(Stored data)
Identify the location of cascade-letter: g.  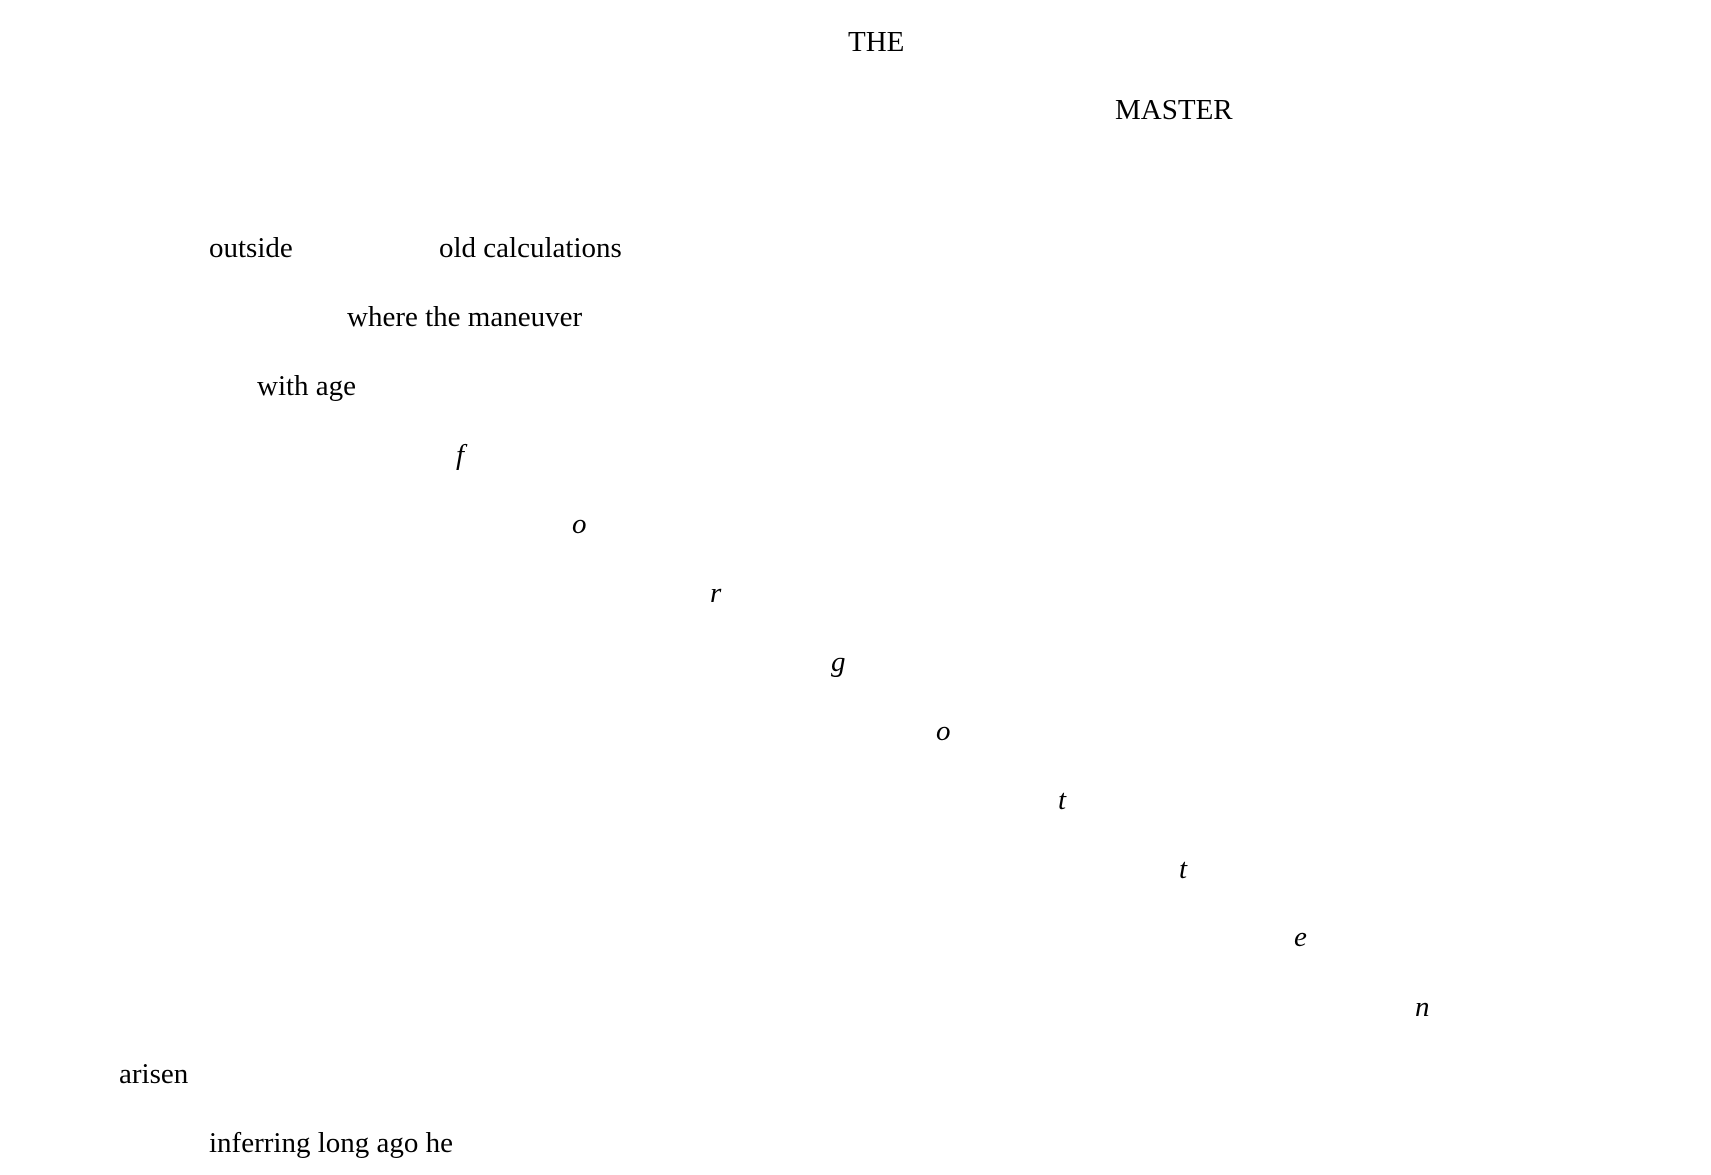
(838, 662).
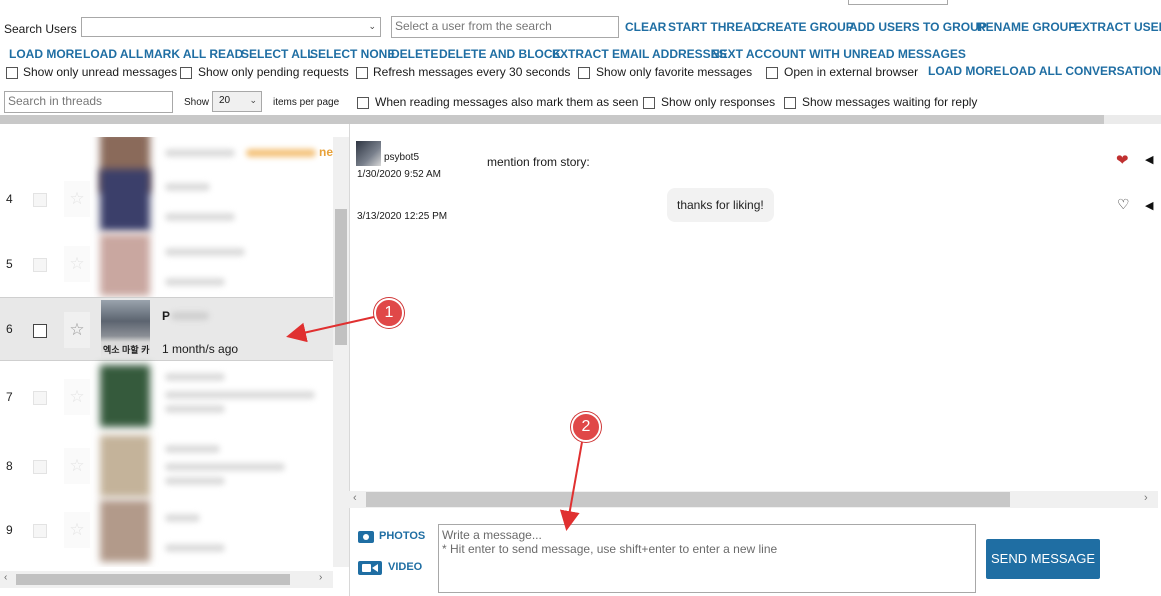  What do you see at coordinates (586, 427) in the screenshot?
I see `annotation-badge-2: 2` at bounding box center [586, 427].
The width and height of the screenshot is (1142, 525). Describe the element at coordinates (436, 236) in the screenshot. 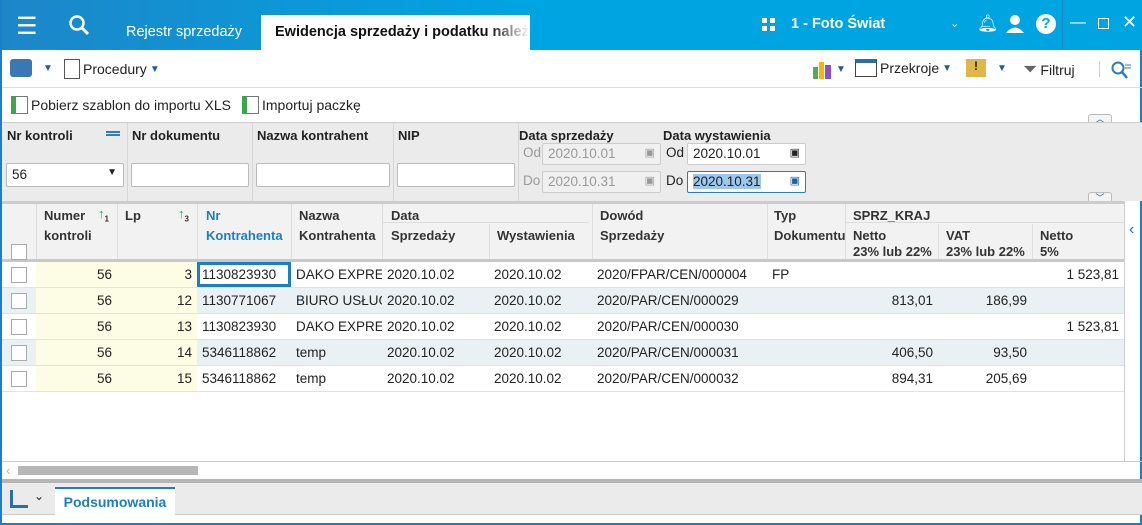

I see `column-header-sprzedazy: Sprzedaży` at that location.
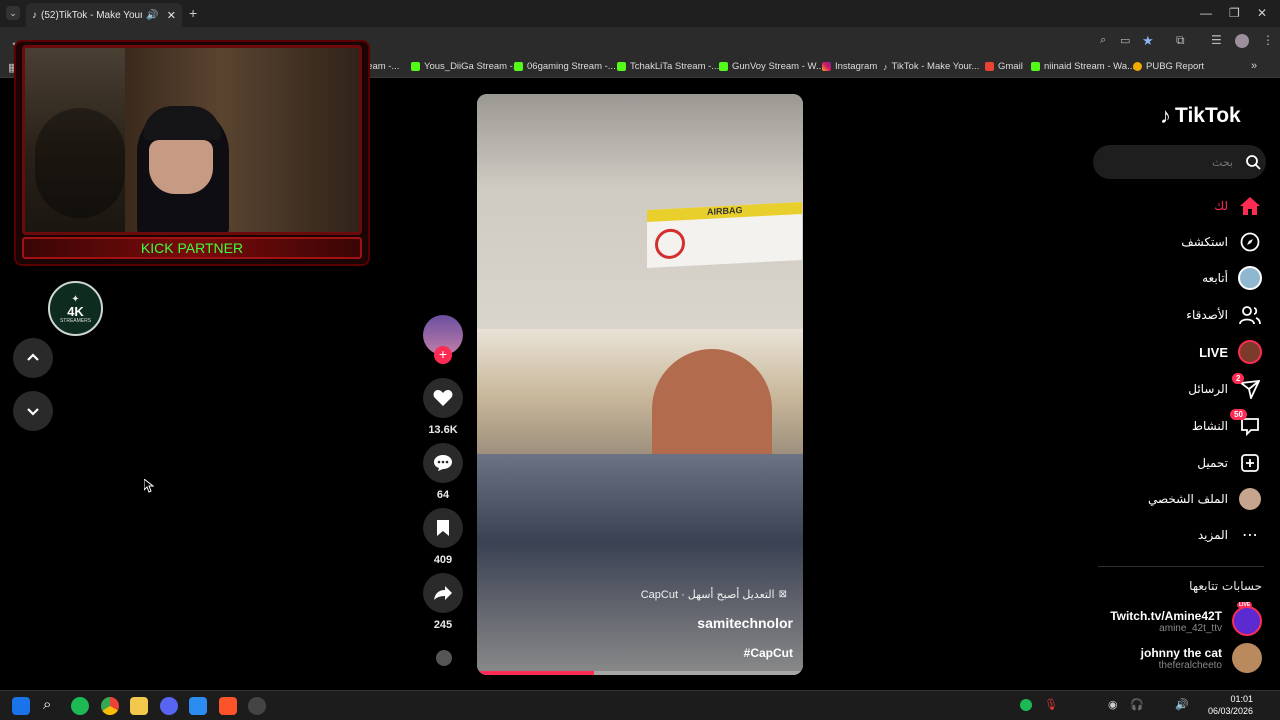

### WORK TASK
Update every row above by changing "Describe" to "Explain" and leaving everything else as it is. Don't include the pictures.

### RESPONSE AREA
Identify the location of cascade-letter: g.  
(838, 662).
  What do you see at coordinates (586, 427) in the screenshot?
I see `annotation-badge-2: 2` at bounding box center [586, 427].
The width and height of the screenshot is (1142, 525). Explain the element at coordinates (436, 236) in the screenshot. 

I see `column-header-sprzedazy: Sprzedaży` at that location.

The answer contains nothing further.